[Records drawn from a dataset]
------------------------------------
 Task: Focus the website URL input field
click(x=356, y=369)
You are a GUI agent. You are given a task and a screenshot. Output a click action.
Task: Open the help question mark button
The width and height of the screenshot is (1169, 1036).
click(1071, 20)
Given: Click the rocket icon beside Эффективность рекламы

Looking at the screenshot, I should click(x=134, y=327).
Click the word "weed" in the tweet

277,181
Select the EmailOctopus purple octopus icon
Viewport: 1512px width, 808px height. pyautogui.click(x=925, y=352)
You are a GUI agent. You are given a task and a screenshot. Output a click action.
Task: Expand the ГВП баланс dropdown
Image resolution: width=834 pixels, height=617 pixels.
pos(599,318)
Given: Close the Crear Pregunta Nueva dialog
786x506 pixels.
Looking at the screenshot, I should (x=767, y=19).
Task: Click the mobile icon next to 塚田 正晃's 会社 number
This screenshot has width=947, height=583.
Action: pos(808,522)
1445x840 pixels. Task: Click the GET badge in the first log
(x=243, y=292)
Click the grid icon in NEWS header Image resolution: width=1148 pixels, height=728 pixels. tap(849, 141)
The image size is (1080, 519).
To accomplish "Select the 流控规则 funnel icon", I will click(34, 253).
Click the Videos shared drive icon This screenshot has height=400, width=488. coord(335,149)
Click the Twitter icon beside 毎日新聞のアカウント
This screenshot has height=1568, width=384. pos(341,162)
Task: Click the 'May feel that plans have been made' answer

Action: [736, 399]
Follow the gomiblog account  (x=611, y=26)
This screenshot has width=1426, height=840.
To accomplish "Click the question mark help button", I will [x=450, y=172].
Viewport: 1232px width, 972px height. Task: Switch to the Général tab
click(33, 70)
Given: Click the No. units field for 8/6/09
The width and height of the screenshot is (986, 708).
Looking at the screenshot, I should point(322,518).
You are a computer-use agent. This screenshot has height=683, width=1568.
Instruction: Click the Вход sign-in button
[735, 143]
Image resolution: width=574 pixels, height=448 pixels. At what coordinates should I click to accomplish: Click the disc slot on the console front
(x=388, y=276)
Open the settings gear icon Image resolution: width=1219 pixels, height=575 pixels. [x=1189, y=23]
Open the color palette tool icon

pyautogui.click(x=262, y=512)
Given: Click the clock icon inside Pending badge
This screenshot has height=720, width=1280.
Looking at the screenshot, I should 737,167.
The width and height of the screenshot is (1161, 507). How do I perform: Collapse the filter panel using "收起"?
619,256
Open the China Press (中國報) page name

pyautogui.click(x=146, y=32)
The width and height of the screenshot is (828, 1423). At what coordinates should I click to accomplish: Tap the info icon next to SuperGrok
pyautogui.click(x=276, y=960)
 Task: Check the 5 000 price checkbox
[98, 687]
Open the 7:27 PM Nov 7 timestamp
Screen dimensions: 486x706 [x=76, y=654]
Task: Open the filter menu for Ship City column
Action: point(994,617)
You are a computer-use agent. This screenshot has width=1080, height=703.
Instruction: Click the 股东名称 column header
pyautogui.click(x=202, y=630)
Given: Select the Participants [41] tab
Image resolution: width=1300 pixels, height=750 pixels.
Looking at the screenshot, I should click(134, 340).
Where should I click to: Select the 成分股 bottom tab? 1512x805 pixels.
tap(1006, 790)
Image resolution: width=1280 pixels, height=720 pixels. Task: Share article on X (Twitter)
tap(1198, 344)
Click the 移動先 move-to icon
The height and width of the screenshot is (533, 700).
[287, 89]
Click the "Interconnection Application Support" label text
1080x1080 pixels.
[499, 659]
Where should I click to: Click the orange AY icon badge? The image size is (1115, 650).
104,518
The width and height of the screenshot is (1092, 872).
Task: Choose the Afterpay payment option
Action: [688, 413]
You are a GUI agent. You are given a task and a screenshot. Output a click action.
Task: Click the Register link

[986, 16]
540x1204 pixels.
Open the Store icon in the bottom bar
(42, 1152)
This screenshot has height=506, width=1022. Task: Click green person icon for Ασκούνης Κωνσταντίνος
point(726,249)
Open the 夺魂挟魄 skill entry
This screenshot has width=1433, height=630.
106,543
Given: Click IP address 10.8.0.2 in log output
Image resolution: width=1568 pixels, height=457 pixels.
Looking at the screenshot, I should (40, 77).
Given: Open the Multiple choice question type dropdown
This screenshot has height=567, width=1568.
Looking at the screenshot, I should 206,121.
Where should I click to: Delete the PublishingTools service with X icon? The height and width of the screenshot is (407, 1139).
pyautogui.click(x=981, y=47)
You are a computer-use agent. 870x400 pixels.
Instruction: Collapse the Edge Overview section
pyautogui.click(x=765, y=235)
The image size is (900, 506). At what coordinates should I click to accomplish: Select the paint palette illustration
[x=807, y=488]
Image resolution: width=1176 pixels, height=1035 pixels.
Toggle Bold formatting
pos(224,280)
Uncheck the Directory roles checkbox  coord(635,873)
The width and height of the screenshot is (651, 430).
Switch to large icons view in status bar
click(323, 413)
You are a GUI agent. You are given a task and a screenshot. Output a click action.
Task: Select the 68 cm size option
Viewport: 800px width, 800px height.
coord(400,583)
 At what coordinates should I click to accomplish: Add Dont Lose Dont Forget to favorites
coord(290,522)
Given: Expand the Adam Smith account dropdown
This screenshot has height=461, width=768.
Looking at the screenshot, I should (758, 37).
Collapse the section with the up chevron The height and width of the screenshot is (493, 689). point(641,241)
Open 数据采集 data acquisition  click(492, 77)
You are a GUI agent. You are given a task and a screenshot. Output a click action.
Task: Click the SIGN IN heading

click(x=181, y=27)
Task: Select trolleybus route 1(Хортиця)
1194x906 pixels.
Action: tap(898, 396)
------------------------------------
:: Problem requirements ::
Select and copy every line from the records that includes the word "mark".

:: Exercise output ::
Task: Open the help question mark button
To accomplish "Click the question mark help button", I will [x=450, y=172].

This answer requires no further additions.